== YOUR GOAL ==
Where does "title" appear in the data? Return each line that holds it.

□ □ □

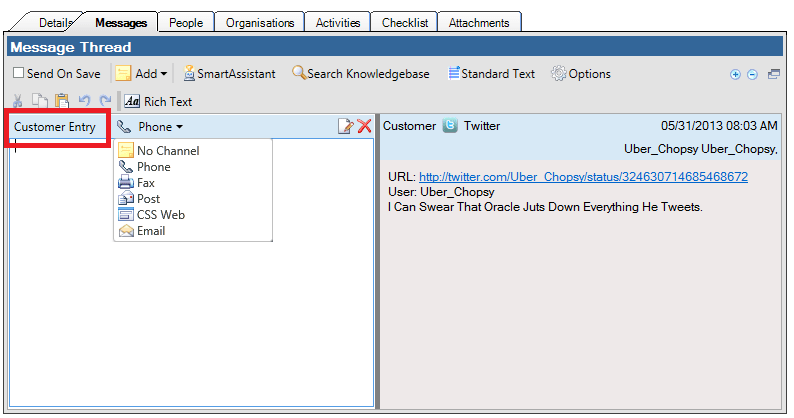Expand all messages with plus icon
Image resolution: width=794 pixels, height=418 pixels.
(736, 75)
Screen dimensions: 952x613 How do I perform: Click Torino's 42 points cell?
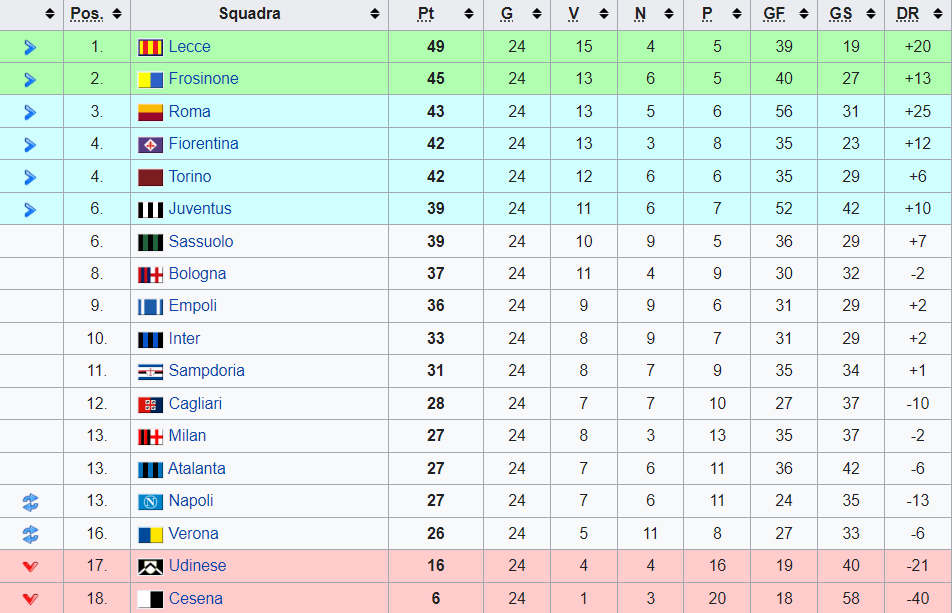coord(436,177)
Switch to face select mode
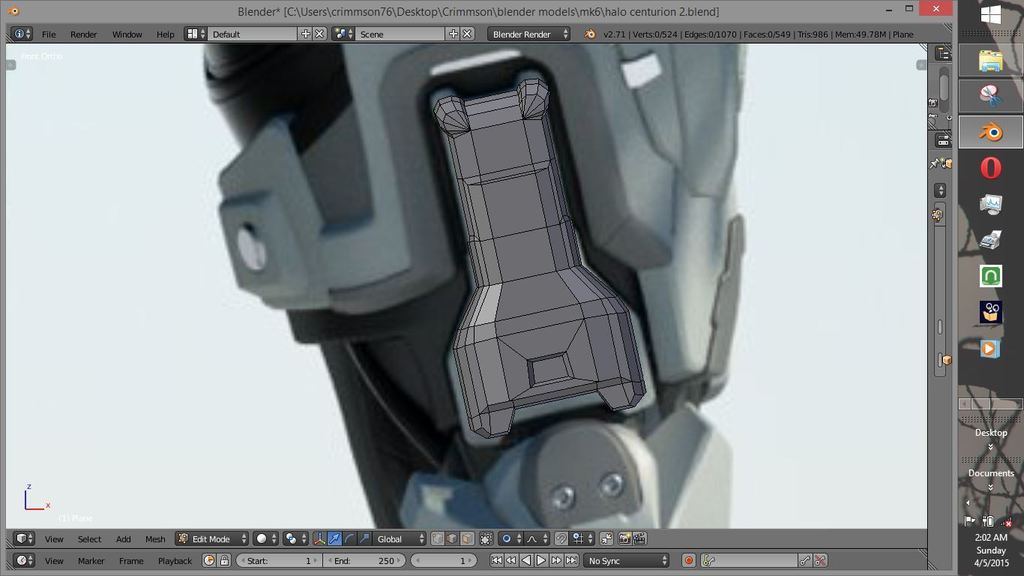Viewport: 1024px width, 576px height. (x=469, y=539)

□ □ □

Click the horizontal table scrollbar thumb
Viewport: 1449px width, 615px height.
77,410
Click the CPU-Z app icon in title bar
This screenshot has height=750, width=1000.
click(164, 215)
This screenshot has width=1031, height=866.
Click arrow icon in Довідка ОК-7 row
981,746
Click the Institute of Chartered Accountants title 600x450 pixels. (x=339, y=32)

□ □ □

== SOLUTION ==
Click the CPU-Z app icon in title bar
Click the Institute of Chartered Accountants title 600x450 pixels. (x=339, y=32)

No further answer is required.